- [What you should do] Reproduce the records below exactly, but only between the lines holding "You are a computer-use" and "Instruction: Click the purple sea urchin icon", inclusive.

- [Source information]
*-*-*

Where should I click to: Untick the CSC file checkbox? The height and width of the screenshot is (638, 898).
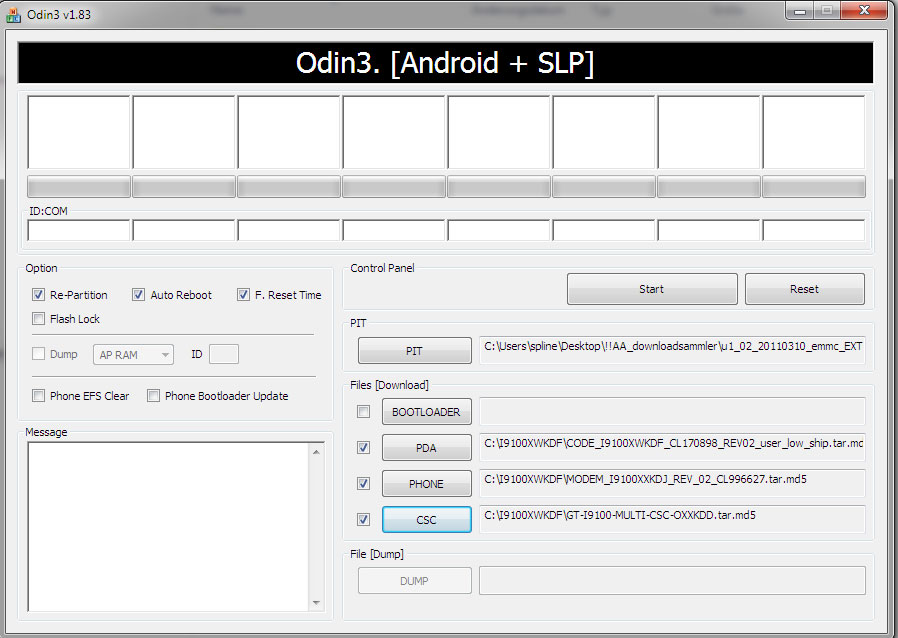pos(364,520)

*-*-*

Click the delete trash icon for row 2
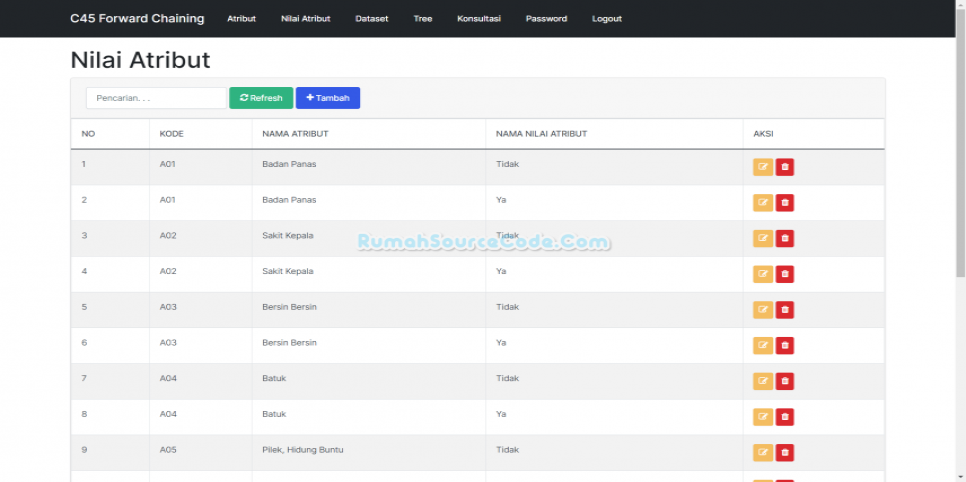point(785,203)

*-*-*

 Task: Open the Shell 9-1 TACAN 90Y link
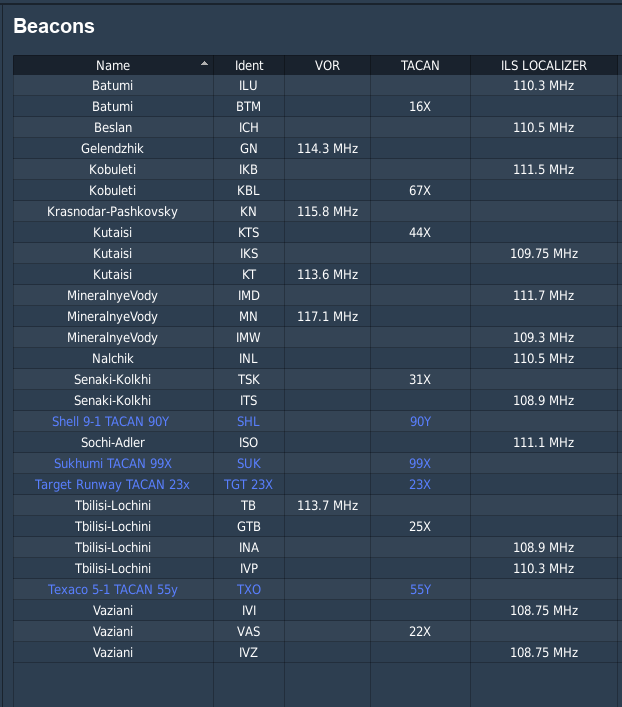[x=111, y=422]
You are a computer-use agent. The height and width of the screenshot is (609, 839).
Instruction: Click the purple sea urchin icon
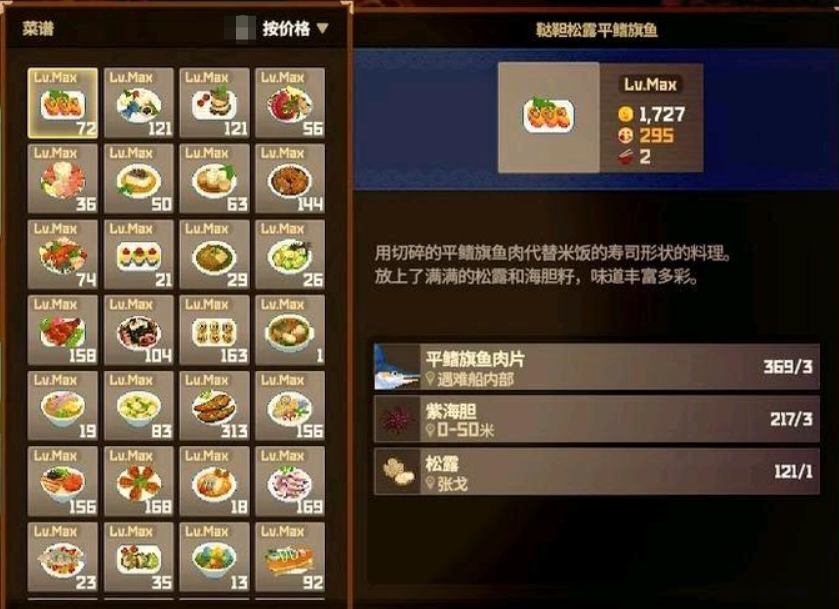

*-*-*

- [Exercise output]
You are a computer-use agent. The height and width of the screenshot is (609, 839).
Instruction: Click the purple sea urchin icon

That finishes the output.